Action item » The records below need to be set down again exactly; their images stay out.

Records »
○ ○ ○

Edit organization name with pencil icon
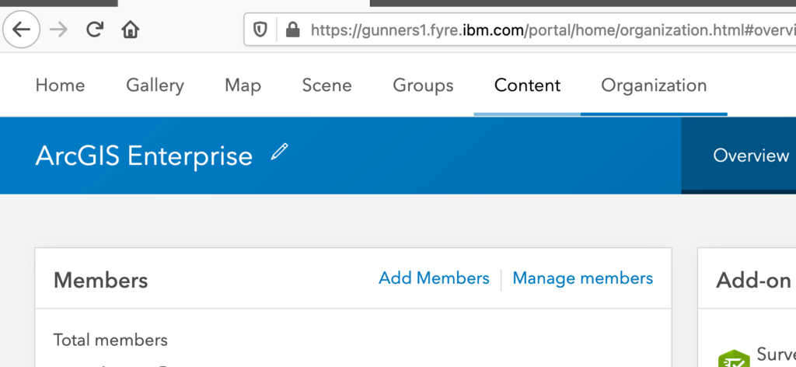The height and width of the screenshot is (367, 796). click(279, 152)
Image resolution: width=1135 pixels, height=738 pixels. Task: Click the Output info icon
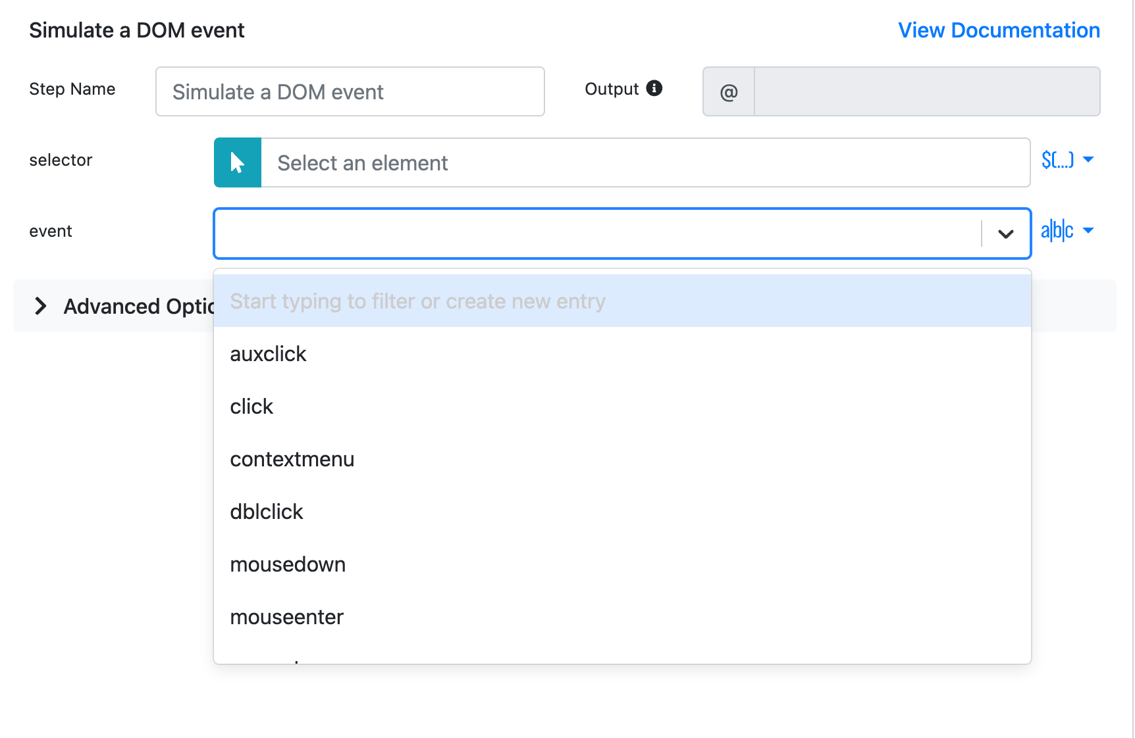pos(654,88)
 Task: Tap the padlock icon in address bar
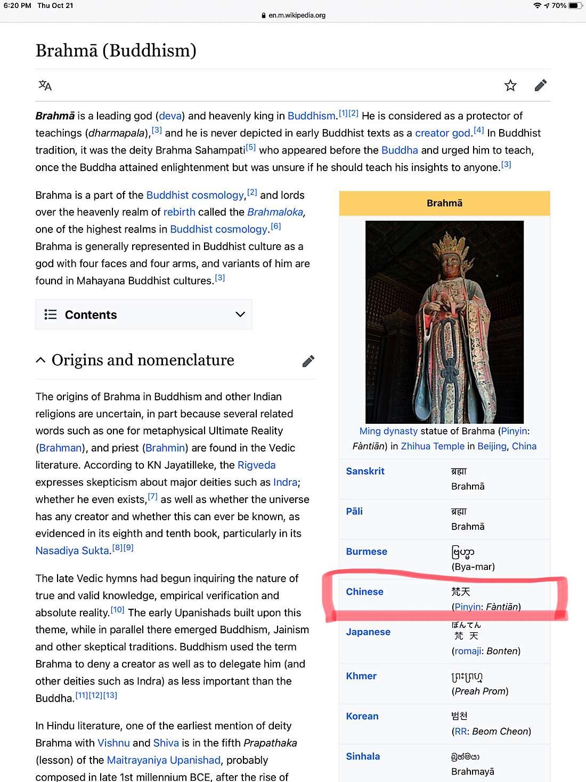[x=264, y=15]
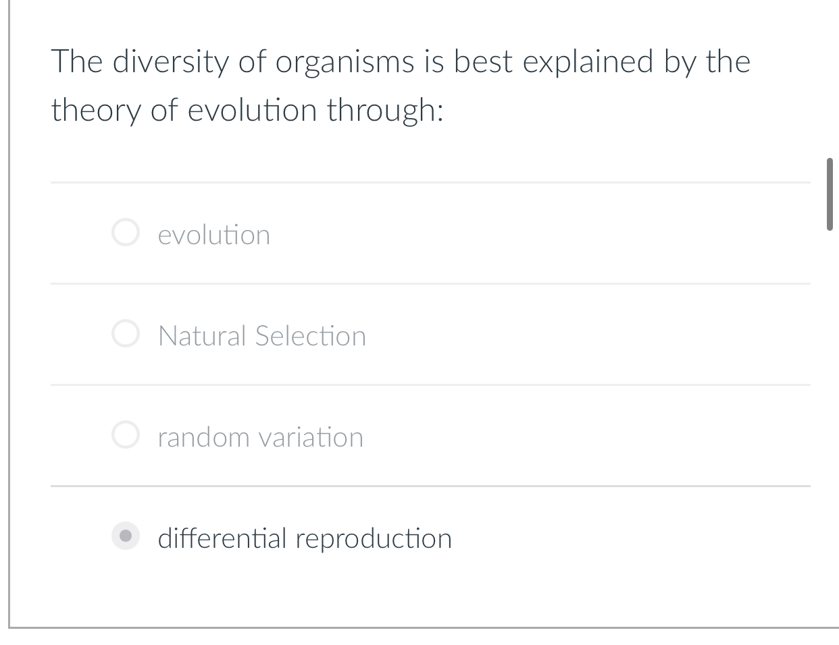Screen dimensions: 839x645
Task: Click the "differential reproduction" option label text
Action: [304, 538]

○ ○ ○

Solution to this task »
Edit organization name with pencil icon
The height and width of the screenshot is (367, 796). click(279, 152)
Image resolution: width=1135 pixels, height=738 pixels. Task: Click the Output info icon
pos(654,88)
 Task: Tap the padlock icon in address bar
[x=264, y=15]
Screen dimensions: 839x645
Task: Click the "differential reproduction" option label text
Action: [304, 538]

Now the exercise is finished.